▶ [Problem requirements]
In the data below, find each line that contains the word "panel" and copy it.

▶ [Data extract]
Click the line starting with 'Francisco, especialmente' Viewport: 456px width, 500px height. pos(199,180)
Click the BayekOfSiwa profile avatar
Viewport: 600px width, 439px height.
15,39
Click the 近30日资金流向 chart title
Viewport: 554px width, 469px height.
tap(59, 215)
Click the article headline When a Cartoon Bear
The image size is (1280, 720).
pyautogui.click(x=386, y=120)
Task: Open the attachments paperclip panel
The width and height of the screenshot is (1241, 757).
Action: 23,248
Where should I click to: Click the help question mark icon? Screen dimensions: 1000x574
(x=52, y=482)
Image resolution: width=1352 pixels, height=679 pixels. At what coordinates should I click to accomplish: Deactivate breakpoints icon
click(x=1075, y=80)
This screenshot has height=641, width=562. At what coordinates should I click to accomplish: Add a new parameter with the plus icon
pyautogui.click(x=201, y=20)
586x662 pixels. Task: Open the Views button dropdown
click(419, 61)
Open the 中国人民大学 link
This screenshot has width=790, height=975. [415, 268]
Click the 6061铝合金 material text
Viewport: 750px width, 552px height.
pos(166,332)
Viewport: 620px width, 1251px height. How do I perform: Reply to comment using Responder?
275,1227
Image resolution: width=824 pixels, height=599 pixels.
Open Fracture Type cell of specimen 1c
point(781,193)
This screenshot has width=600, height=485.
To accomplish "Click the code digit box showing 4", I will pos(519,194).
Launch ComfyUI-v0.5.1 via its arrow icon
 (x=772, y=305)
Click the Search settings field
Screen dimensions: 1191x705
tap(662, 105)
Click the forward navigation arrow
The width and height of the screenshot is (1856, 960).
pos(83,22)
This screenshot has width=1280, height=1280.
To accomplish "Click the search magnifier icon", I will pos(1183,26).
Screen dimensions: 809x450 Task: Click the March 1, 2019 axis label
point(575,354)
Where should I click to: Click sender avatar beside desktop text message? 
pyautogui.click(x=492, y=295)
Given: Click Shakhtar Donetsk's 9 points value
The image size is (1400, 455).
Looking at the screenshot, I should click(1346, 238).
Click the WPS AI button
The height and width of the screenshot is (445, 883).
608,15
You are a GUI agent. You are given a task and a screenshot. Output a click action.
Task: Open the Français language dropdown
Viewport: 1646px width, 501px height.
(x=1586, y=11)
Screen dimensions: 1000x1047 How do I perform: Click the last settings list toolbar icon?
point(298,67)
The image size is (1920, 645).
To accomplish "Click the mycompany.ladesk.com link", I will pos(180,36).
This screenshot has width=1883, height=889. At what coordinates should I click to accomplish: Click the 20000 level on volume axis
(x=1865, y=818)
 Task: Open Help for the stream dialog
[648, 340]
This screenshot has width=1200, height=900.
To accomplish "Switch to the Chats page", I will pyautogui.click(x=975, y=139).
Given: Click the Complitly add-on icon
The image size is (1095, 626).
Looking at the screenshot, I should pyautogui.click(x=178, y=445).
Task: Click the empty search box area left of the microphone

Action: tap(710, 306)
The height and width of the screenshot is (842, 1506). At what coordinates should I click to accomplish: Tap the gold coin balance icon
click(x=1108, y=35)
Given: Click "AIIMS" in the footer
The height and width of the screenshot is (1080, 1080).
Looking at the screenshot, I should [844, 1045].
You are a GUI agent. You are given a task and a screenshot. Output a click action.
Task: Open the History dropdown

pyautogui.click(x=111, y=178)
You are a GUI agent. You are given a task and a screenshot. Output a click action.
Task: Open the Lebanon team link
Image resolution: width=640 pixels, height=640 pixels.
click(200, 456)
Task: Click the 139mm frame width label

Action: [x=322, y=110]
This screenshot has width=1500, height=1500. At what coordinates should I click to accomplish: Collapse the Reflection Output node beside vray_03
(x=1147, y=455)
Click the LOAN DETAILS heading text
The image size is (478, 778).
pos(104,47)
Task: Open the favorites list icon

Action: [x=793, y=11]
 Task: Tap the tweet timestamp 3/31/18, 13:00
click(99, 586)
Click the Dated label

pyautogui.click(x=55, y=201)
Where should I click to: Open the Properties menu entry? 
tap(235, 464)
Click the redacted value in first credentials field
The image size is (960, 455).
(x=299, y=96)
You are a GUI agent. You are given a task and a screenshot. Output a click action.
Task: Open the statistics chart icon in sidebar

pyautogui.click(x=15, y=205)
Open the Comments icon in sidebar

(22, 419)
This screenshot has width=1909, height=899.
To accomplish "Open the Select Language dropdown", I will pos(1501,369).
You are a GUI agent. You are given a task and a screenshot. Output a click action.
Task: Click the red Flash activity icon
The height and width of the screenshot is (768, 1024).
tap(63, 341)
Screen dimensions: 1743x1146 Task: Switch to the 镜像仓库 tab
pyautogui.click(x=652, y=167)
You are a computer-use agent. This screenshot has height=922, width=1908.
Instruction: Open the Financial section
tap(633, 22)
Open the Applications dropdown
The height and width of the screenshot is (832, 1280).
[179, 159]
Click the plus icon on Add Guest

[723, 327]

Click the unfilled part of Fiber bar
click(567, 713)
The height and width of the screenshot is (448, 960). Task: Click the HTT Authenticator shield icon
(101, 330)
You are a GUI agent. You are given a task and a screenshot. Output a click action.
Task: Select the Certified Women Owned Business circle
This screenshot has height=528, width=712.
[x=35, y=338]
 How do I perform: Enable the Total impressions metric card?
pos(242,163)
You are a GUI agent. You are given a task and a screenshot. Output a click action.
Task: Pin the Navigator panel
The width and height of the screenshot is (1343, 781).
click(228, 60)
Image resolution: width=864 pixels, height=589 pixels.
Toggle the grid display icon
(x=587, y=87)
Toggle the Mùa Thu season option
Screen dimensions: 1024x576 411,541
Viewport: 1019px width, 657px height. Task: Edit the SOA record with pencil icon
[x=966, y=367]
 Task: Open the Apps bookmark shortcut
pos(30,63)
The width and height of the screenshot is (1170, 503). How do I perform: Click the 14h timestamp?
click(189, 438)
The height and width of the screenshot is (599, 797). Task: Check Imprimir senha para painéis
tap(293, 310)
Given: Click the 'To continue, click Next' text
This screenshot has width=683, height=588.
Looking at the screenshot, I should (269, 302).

▶ [Output of the task]
Task: Open the attachments paperclip panel
Task: Pin the Navigator panel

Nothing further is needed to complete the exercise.